▸ **RECORD EXTRACTS**:
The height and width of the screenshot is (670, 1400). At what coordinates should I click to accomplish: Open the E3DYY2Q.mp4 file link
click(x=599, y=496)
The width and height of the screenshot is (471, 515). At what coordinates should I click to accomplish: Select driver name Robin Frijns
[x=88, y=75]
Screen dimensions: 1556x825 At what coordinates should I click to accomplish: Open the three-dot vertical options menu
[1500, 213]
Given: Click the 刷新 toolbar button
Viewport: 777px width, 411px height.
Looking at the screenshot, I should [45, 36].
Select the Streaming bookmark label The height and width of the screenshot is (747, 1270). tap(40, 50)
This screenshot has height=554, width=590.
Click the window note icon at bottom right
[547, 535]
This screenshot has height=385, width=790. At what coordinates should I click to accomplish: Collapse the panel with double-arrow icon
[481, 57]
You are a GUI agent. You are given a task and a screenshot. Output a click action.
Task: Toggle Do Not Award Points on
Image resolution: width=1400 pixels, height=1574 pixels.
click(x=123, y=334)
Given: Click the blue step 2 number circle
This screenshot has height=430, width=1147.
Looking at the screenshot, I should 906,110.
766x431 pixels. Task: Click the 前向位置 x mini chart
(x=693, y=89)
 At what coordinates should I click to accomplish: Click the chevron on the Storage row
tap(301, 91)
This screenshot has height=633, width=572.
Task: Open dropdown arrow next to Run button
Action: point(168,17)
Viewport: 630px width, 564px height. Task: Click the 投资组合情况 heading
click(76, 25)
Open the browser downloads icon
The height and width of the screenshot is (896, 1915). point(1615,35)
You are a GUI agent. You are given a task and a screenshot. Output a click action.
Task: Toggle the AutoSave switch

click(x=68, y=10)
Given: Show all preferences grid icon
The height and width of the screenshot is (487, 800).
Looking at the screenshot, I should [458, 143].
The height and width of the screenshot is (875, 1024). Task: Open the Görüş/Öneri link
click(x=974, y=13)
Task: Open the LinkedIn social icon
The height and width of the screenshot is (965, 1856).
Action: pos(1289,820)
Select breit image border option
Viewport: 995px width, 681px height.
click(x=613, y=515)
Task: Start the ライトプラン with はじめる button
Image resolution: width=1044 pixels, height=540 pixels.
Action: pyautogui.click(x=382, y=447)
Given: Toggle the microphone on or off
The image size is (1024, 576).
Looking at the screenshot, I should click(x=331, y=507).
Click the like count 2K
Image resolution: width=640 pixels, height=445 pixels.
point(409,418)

▸ **TASK DIRECTIONS**: Retype the material above in full, exactly.

▸ **RESPONSE**:
The height and width of the screenshot is (670, 1400). At what coordinates should I click to accomplish: Open the E3DYY2Q.mp4 file link
click(x=599, y=496)
The width and height of the screenshot is (471, 515). At what coordinates should I click to accomplish: Select driver name Robin Frijns
[x=88, y=75]
Screen dimensions: 1556x825 At what coordinates should I click to accomplish: Open the three-dot vertical options menu
[1500, 213]
Given: Click the 刷新 toolbar button
Viewport: 777px width, 411px height.
Looking at the screenshot, I should [45, 36].
Select the Streaming bookmark label The height and width of the screenshot is (747, 1270). tap(40, 50)
This screenshot has height=554, width=590.
Click the window note icon at bottom right
[547, 535]
This screenshot has height=385, width=790. At what coordinates should I click to accomplish: Collapse the panel with double-arrow icon
[481, 57]
You are a GUI agent. You are given a task and a screenshot. Output a click action.
Task: Toggle Do Not Award Points on
Image resolution: width=1400 pixels, height=1574 pixels.
click(x=123, y=334)
Given: Click the blue step 2 number circle
This screenshot has height=430, width=1147.
Looking at the screenshot, I should 906,110.
766x431 pixels. Task: Click the 前向位置 x mini chart
(x=693, y=89)
 At what coordinates should I click to accomplish: Click the chevron on the Storage row
tap(301, 91)
This screenshot has height=633, width=572.
Task: Open dropdown arrow next to Run button
Action: point(168,17)
Viewport: 630px width, 564px height. Task: Click the 投资组合情况 heading
click(76, 25)
Open the browser downloads icon
The height and width of the screenshot is (896, 1915). point(1615,35)
You are a GUI agent. You are given a task and a screenshot. Output a click action.
Task: Toggle the AutoSave switch

click(x=68, y=10)
Given: Show all preferences grid icon
The height and width of the screenshot is (487, 800).
Looking at the screenshot, I should [458, 143].
The height and width of the screenshot is (875, 1024). Task: Open the Görüş/Öneri link
click(x=974, y=13)
Task: Open the LinkedIn social icon
The height and width of the screenshot is (965, 1856).
Action: pos(1289,820)
Select breit image border option
Viewport: 995px width, 681px height.
click(x=613, y=515)
Task: Start the ライトプラン with はじめる button
Image resolution: width=1044 pixels, height=540 pixels.
Action: pyautogui.click(x=382, y=447)
Given: Toggle the microphone on or off
The image size is (1024, 576).
Looking at the screenshot, I should click(x=331, y=507).
Click the like count 2K
Image resolution: width=640 pixels, height=445 pixels.
point(409,418)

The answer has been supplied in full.